韓中日3カ国外相会談に出席するため訪韓した王毅(ワン・イー)中国外交部長が、最近議論される高高度防衛ミサイル(THAAD)の朝鮮半島配備問題に一言も触れなかった。3カ国の外交責任者の集まりという会談の性格などを考慮し、発言を自制したものと見られる。しかし、中国がTHAAD配備を自国の核心的安全保障利益への侵害として捉える見方が変わらない限り、この問題はいつでも再燃する火種として残っているという分析が出ている。
王毅部長は21日、ソウルで3カ国外相会談に先立って開かれた韓中外相会談で、THAAD問題は全く取り上げなかったと、政府当局者が明らかにした。王部長は記者の質問にも「私たち(中国)の立場はみんなに知られた通りで、公開されたもの」だとし「すでに何回も話した」と述べた。

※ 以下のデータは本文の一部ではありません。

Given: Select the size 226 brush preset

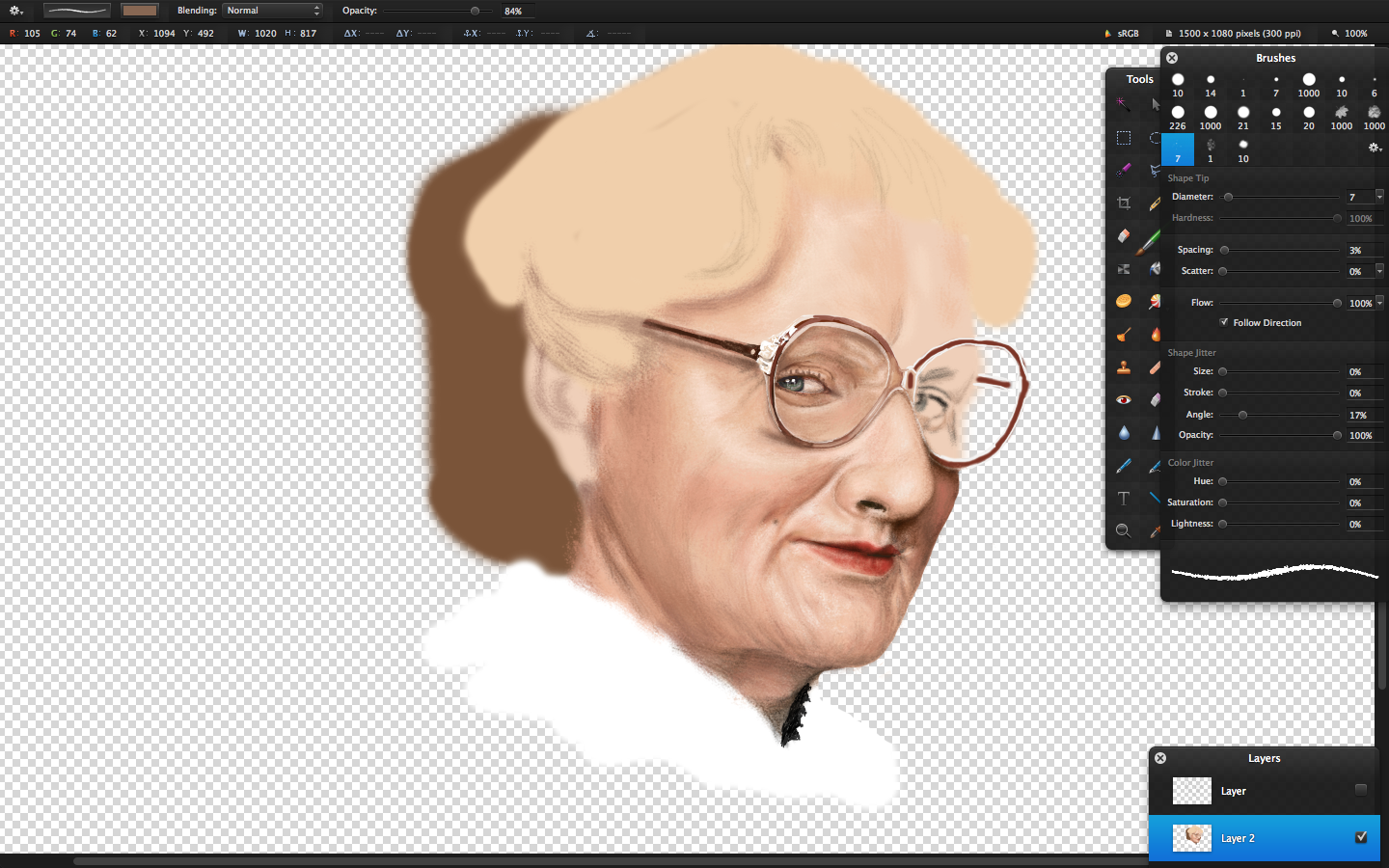Looking at the screenshot, I should click(x=1178, y=114).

中国側が今回の会談でTHAAD問題について発言を控えたのは、韓国の反発を意識したものと見られる。韓国の国防部は16日、劉建超(リュ・ジェンチャオ)外交部部長助理がTHAAD問題と関連して「中国の関心を重視してほしい」と語ったことに対し、「口を挟むな」と反発している。外交部の関係者は、「中国が今回また、あえて言及する必要がないと判断したようだ」と述べた。
ムン・ジョンイン延世大学教授は「韓中関係を大切にする中国が、これまで関係を壊そうとしなかったことから、(今回の会談で)再びTHAADを言及することはないだろうとの予測は可能だった」と述べた。中国が歴史問題で日本に対して「戦線」を明確に張ることにした状況で、韓国との対立の火種になるような素材をあえて持ち出すのは、戦線を緩ませる悪影響をもたらしかねないという判断も作用したとみられる。キム・ジェチョル カトリック大学教授は、「中国が戦略的に日本の歴史問題の方に選択と集中をした」と説明した。

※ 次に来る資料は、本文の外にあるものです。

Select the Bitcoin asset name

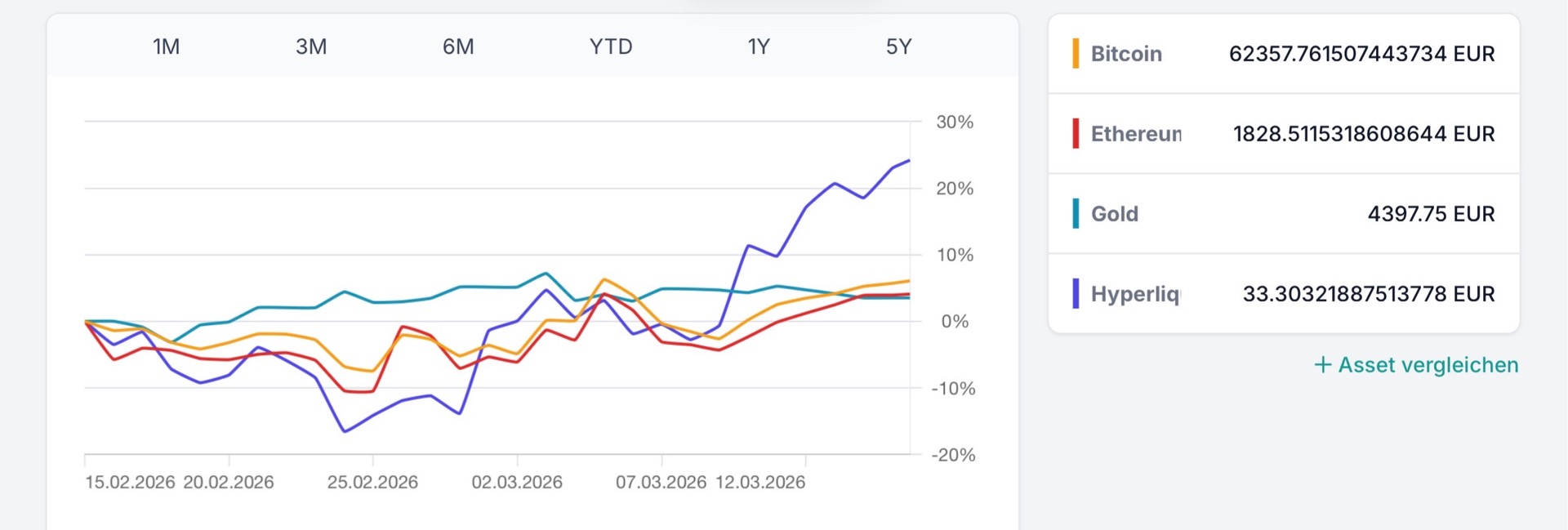point(1126,54)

THAADの朝鮮島配備に対する中国の反発がしばらく水面下に沈むにつれ、韓米側も追加の刺激は自制するという見方もある。しかし、THAAD問題は、その爆発力からいつでも韓中、米中の間で熱い議論の火種になりかねない。来月初めセヌリ党議員総会の議論などを通じ、国内で議論が激しくなると、中国の反発と、米国の刺激などで連鎖反応が起こる可能性が高い。チョ・セヨン東西大学特任教授は「THAADは期限がない問題であるため、政府があいまいな態度を取る現在のような状況が当分続くだろうが、国内で既に公論化した機会に内部立場を整理して多角的に検討する必要性もある」と述べた。

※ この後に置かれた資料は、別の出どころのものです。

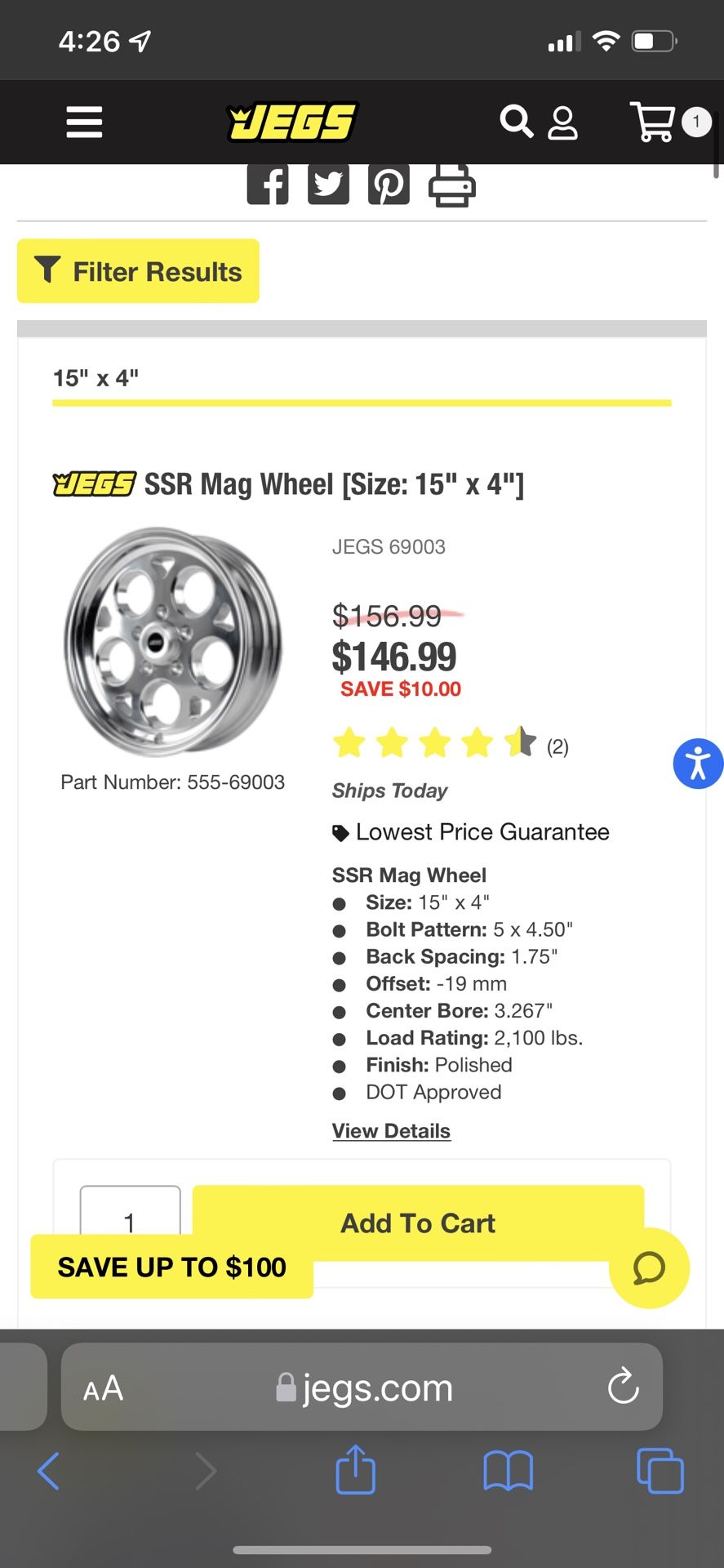Open the user account icon
The height and width of the screenshot is (1568, 724).
click(x=562, y=123)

一方、米国の放送、ボイス・オブ・アメリカは、26日のマーティン・デンプシー米国統合参謀本部議長訪韓の際にTHAADが議論されるだろうと22日報じたが、国防部はすぐに「議題として取り上げる予定はない」と否定した。韓米がTHAADの議論に関連して調整不足を露わにしたのは今年に入って3回目だ。